--- Texto selecionado ---
Teresa Aparício - Professora, membro do CEHLA.

Esta é uma palavra derivada do árabe al-kaiiat, que significava tal como hoje, costureiro de homens e está relacionada com o verbo khata, este com o significado de costurar. É uma profissão velha como a humanidade, pois os homens e as mulheres sempre gostaram de ostentar o seu estatuto social através da roupa que vestiam, o que é constatado em antigas pinturas e representações várias. Sabe-se que já na Antiguidade, os bons profissionais de confeção de vestuário eram bem pagos e valorizados socialmente.

No que diz respeito a Portugal, no início da nacionalidade, no século XII, já esta profissão aparece referida nas listas dos ofícios considerados mais relevantes: tecelão, carpinteiro, ferreiro, ourives, alfaiate, oleiro, moleiro, padeiro, almocreve, entre outros. No ano de 1256 temos notícia da existência de um tal Pedro, que era alfaiate e exercia a sua profissão em Portel.

--- Informação registada ---
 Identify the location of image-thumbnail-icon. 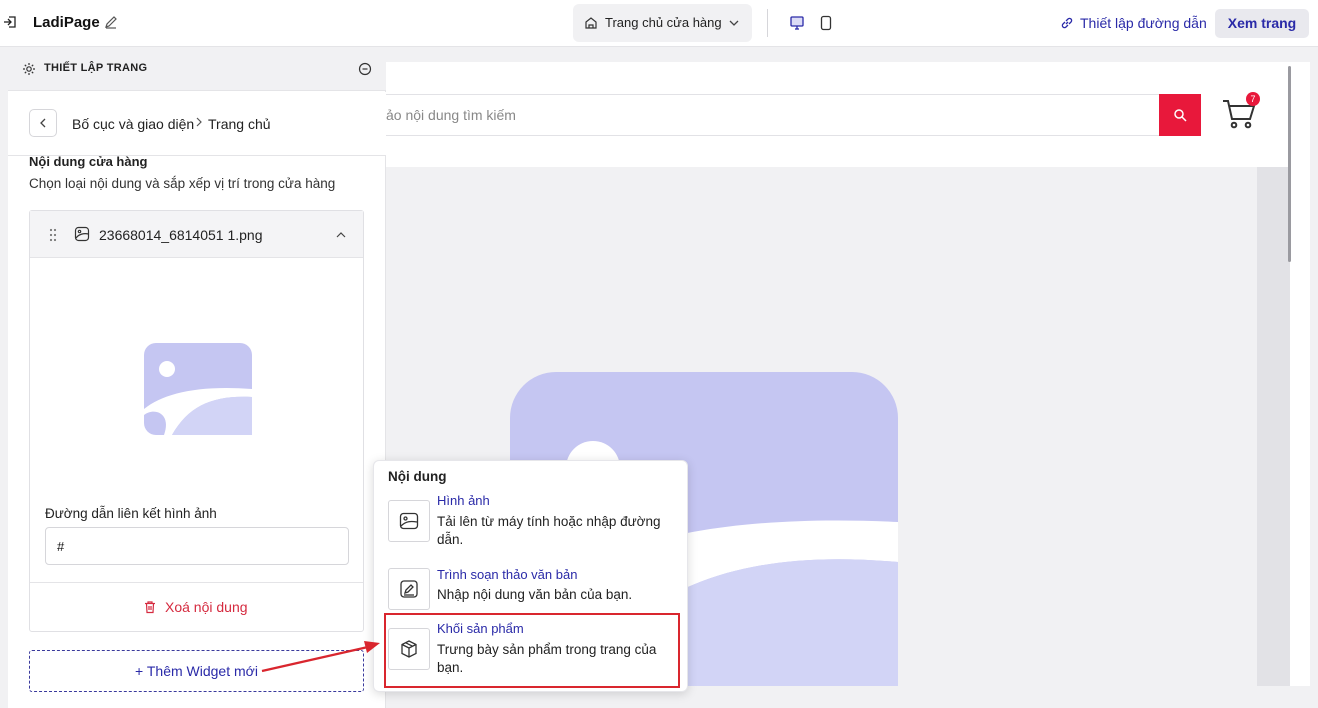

--- Tarefas a realizar ---
- 1) Traduza para inglês a seguinte frase do texto sobre o ofício de alfaiate: "Sabe-se que já na Antiguidade, os bons profissionais de confeção de vestuário eram bem pagos e valorizados socialmente."
- 2) Retome o texto sobre o ofício de alfaiate e continue-o a partir da última frase apresentada.

--- As suas respostas ---
- 1) It is known that as far back as Antiquity, good garment-making professionals were well paid and socially valued.

- 2)
No tempo do rei D. Fernando (1350-1369) ficou célebre um alfaiate de nome Fernão Vasques que encabeçou um grupo de homens de vários ofícios que se dirigiram ao paço e ousaram aconselhar o rei para que não casasse com Leonor Teles, personagem que o povo detestava. D. Fernando, assustado com este esboço de rebelião popular, fugiu com ela para o Porto, onde casaram no Mosteiro de Leça do Balio. Passado pouco tempo regressaram e o rei, que não perdoou a afronta, mandou matar muitos dos revoltosos, entre os quais Fernão Vasques que assim pagou com a vida o seu ato de coragem.

Foi uma profissão que esteve sempre representada na chamada Casa dos Vinte e Quatro, uma corporação de ofícios criada por D. João I e cujos representantes tinham o direito de intervir em certas deliberações da Câmara de Lisboa. Este privilégio foi dado aos mesteirais como sinal de gratidão pelo apoio que lhe deram quando da crise de 1383-1385 e a Casa só foi extinta no século XIX, depois da implantação do liberalismo.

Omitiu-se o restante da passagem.